Mein Mann und ich waren schon über dreißig als wir uns kennenlernten, wir hatten einiges erlebt und waren wirklich glücklich zusammen.

Als wir erfuhren, dass es geklappt hatte, dass wir Eltern werden würden, waren wir ausser uns vor Freude und machten uns sofort daran, dem neuen Erdenbürger ein liebevolles Nest zu bereiten.

Weil unsere Altbauwohnung ein Zimmer zu wenig hatte, zauberten wir aus unserer Abstellkammer das schnuckeligste Kinderzimmer.
Wir kauften wie die Verrückten allerlei Sachen, von denen wir gelesen hatten, dass es Babys brauchen.
Wir lasen Bücher über Kindererziehung, informierten uns über alles, was es zum Thema Kinderhaben gab.
Wir kauften Namensbücher und zofften uns liebevoll um den jeweils favorisierten Vornamen.
Wir lachten viel, hatten jede Menge Spaß und konnten es kaum abwarten, dass der Kleine endlich da sein würde.
Fröhlich besuchte ich Schwangerschafts-Yoga Kurse, ernährte mich absolut gesund, fühlte mich einfach rundum pudelwohl.

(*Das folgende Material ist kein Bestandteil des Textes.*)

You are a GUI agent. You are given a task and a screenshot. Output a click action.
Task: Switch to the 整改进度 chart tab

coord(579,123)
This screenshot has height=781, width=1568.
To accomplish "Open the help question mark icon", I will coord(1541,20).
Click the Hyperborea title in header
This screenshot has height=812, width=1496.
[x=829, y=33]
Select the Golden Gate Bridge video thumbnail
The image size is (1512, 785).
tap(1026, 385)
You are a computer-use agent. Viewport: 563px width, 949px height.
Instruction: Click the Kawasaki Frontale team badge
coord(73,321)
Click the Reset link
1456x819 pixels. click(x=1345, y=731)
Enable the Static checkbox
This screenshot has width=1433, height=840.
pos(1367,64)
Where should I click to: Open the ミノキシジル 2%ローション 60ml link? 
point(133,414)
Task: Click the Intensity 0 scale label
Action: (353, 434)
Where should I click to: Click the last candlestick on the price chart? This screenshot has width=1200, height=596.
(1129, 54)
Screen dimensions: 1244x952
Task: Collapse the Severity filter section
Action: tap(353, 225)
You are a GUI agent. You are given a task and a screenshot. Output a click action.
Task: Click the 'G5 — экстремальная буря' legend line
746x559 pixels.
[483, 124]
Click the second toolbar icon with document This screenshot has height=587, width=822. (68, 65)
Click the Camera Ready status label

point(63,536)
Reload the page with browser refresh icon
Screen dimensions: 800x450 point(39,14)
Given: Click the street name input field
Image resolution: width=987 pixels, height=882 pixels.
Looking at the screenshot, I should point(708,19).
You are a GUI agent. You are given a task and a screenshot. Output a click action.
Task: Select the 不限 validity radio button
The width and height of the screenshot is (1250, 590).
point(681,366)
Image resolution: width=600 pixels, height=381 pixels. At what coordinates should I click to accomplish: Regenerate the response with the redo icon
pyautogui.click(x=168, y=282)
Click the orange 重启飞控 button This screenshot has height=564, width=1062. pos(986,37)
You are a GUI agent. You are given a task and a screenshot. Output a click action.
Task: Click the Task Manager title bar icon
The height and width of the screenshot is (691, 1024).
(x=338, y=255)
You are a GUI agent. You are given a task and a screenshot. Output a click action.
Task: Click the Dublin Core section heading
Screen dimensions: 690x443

Ich war mir sicher, das Muttersein würde ich auf einer Arschbacke absitzen – im Schlaf. Pah!

Ich hatte ganz klare Vorstellungen wie das alles in Zukunft laufen würde. Nämlich großartig.

Und dann kam alles anders.

Ich kann kaum beschreiben, wie schrecklich der Moment war, als ich zum ersten Mal bemerkte, dass ich DAS nicht fühlte, worüber ich so viel gelesen hatte. MUTTERGLÜCK.
Ich liebte meinen Sohn, keine Frage, wollte nichts mehr, als dass es ihm gut ging, konnte an manchen Tagen kaum aufhören ihn anzustarren, weil er so süß war und dennoch stellte sich das nicht ein, worauf ich mich am meisten gefreut hatte.

Ich fühlte mich keineswegs angekommen, kein bisschen zufrieden und schon gar nicht glücklich!

Stattdessen war ich gehetzt, ständig unter Druck und hilflos.
Wollte mein Leben zurück.
Schämte mich, dass ich so dachte, konnte aber nichts daran ändern, dass es so war.

Von heute auf morgen hatte man mir ein Bündel Mensch in die Hände gedrückt, das meine volle Aufmerksamkeit wollte und sie wenn nötig durch unerträgliches Schreien einforderte.
Doch das Menschlein war mir auf eine seltsame Weise fremd. Wie konnte es mir fremd sein?

Ich hatte die gesamte Schwangerschaft doch nichts anderes getan als mich Tag und Nacht mit ihm zu unterhalten, ihm meine Lieblingslieder vorzuspielen, mich auf ihn zu freuen.
Ich liebte den Kleinen vom ersten Moment an mehr als alles andere.

Doch als er da war, war alles ganz anders als ich es erwartet hatte.
Nichts war leicht, nichts mehr unbeschwert.
Meine Seele war zu einem Klumpen Angst verformt.
Diese Unsicherheit machte mich zu einem leichten Opfer.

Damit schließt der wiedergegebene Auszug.